(Recorded data)
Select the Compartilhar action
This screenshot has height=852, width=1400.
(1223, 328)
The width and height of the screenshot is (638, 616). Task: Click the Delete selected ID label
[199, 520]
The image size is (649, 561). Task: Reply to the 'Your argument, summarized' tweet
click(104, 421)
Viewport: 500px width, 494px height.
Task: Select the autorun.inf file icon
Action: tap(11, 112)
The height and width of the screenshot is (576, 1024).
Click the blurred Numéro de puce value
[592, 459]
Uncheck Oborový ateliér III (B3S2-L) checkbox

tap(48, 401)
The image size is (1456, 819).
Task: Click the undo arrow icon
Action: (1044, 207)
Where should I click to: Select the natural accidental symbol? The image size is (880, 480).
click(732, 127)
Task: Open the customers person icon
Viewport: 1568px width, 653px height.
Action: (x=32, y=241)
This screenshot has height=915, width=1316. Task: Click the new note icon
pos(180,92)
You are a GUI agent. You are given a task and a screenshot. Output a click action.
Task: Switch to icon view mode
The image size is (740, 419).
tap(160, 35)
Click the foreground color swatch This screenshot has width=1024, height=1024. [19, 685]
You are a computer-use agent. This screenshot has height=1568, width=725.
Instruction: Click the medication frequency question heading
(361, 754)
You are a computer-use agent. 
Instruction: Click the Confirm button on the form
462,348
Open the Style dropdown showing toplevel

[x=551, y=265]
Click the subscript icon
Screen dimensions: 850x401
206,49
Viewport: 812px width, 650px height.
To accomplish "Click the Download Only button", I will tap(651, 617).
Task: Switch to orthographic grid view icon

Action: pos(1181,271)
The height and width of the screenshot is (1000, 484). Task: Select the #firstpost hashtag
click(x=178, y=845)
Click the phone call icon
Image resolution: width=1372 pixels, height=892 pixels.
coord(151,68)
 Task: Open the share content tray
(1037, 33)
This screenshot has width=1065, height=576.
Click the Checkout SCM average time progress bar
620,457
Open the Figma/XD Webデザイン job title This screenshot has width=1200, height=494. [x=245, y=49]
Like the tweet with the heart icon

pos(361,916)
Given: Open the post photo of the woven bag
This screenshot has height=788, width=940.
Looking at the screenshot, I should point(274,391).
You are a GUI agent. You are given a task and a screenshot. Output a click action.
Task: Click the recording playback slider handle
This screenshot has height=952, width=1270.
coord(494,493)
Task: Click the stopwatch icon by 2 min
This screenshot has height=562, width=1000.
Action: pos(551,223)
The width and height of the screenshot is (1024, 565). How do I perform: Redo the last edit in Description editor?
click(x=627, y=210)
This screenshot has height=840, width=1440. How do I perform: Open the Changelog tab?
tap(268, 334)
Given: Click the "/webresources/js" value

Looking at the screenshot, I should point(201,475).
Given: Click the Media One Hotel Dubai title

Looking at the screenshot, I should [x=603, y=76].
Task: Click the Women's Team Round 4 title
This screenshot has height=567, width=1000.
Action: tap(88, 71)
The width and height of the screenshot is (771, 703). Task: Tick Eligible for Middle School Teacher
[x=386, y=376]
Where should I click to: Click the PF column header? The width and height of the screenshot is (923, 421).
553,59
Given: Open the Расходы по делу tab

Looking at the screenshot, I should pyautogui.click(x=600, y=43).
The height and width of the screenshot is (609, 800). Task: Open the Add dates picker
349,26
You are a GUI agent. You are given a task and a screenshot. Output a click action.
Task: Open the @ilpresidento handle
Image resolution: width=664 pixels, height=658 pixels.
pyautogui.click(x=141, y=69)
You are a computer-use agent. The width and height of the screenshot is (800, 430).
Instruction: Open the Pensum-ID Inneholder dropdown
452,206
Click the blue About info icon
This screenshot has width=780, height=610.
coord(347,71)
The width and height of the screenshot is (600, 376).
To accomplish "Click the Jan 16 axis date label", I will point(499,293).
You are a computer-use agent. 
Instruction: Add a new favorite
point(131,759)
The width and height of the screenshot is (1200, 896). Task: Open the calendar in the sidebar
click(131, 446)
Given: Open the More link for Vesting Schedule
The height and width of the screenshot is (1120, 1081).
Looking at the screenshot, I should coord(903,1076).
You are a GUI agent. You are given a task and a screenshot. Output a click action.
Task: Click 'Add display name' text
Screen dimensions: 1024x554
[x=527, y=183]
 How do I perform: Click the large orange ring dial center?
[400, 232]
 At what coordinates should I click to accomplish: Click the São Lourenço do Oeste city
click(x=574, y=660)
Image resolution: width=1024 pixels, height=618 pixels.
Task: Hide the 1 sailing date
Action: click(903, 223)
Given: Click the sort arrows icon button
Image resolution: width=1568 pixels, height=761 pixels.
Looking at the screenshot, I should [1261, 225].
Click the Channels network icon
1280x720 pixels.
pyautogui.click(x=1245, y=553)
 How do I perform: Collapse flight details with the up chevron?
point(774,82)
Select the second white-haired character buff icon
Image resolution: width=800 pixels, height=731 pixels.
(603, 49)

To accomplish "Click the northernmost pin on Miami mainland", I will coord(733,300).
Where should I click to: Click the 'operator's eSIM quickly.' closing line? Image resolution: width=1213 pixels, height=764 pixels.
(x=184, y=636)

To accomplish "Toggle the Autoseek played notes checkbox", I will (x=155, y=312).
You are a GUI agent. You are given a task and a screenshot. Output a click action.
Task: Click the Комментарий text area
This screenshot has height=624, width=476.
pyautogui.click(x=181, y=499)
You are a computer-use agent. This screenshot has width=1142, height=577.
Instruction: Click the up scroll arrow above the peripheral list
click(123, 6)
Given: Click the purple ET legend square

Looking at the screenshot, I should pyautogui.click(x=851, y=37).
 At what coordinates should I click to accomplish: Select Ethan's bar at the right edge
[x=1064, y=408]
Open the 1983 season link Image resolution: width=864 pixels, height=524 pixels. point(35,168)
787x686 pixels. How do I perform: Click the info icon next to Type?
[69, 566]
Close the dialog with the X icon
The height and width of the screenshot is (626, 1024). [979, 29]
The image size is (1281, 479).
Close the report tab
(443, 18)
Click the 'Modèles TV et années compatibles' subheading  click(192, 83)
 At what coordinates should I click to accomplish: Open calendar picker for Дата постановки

Exercise requirements: Scan the records above and report every line with the string "text".

Solution for this problem:
Task: Click 'Add display name' text
Task: Click the Комментарий text area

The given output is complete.